Ela assente e me olha pelo canto do olho, um pouco desconfiada.— Tenho 16.

— Eu também tenho. — conto.

Quando estamos quase no fim do dia, ela volta à falar:

— Quantas perguntas hoje... — ela suspira, para dar ênfase. — Você tocou no assunto sobre ser de outro reino, mas não acho que seja motivo suficiente para todas essas perguntas.

— Eu tenho segredos — confesso. —, mas não posso te contar. Não por conta do segredo, mas por ele ser caso de vida ou morte. A minha vida ou morte. Minha vida está em jogo, e preciso saber como viver nesse reino para conseguir sobreviver.

Ana me observa, curiosa, e pergunta:

— O que uma garota de 16 anos tem de tão mortal?

— Talvez eu tenha mentido sobre o reino. Não sobre ter vindo de outro lugar, mas como eu vim de outro lugar, e que lugar é esse. É provável que você não conheça. Ninguém conhece. Esse é o problema.

— Seus pais têm a ver com isso? Minha tia contou sobre sua mãe... Ela parece ser uma mulher normal, e sem segredos sombrios, como você.

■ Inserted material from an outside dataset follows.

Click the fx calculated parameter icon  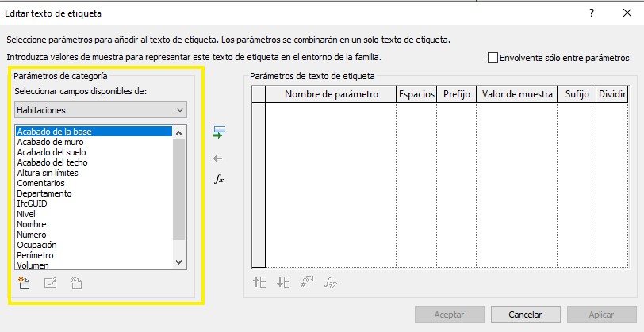tap(219, 179)
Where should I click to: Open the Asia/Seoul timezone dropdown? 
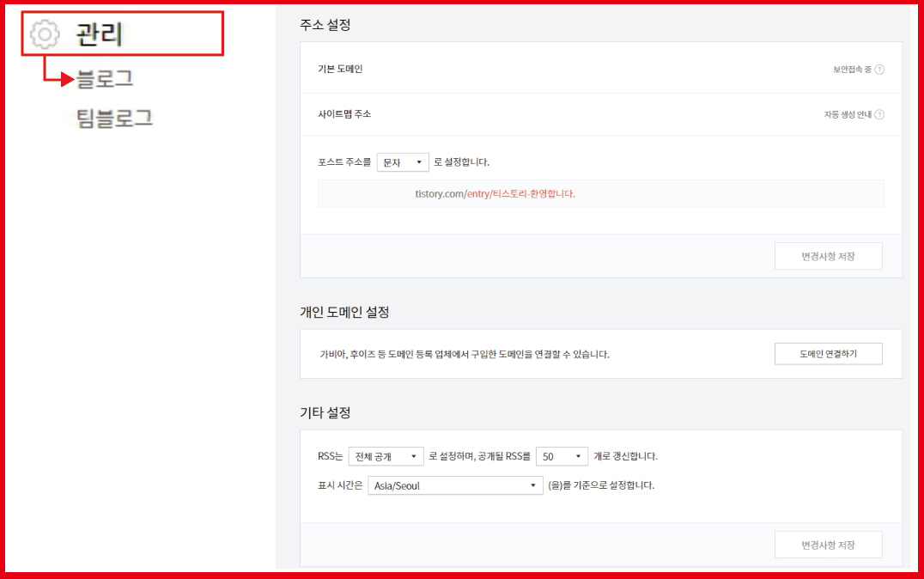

— Minha "mãe"... — gesticulo. — Ela não tem nada a ver com meu segredo, ela não sabe de nada. — Termino uma massa e pego a mistura pronta de outra. — Eu quero confiar em alguém, e esse alguém é você. Mas não quero te por em apuros.

— Eu também não tenho certeza, se quero saber sobre seus segredos sombrios. Mesmo estando muito curiosa.

— Eu te provo que sou confiável, e você me prova que é confiável. O que acha?

— E o que eu ganho com isso? — ela rebate.

— Não tenho nada para te oferecer, além da minha amizade. Já você, pode me ajudar à voltar para casa.

— Vou pensar... Não tenho muitos amigos, mas isso não quer dizer que eu esteja desesperada. Se eu resolver te ajudar, que já fique claro; é solidariedade. Eu sei como é estar num lugar que não é seu lar.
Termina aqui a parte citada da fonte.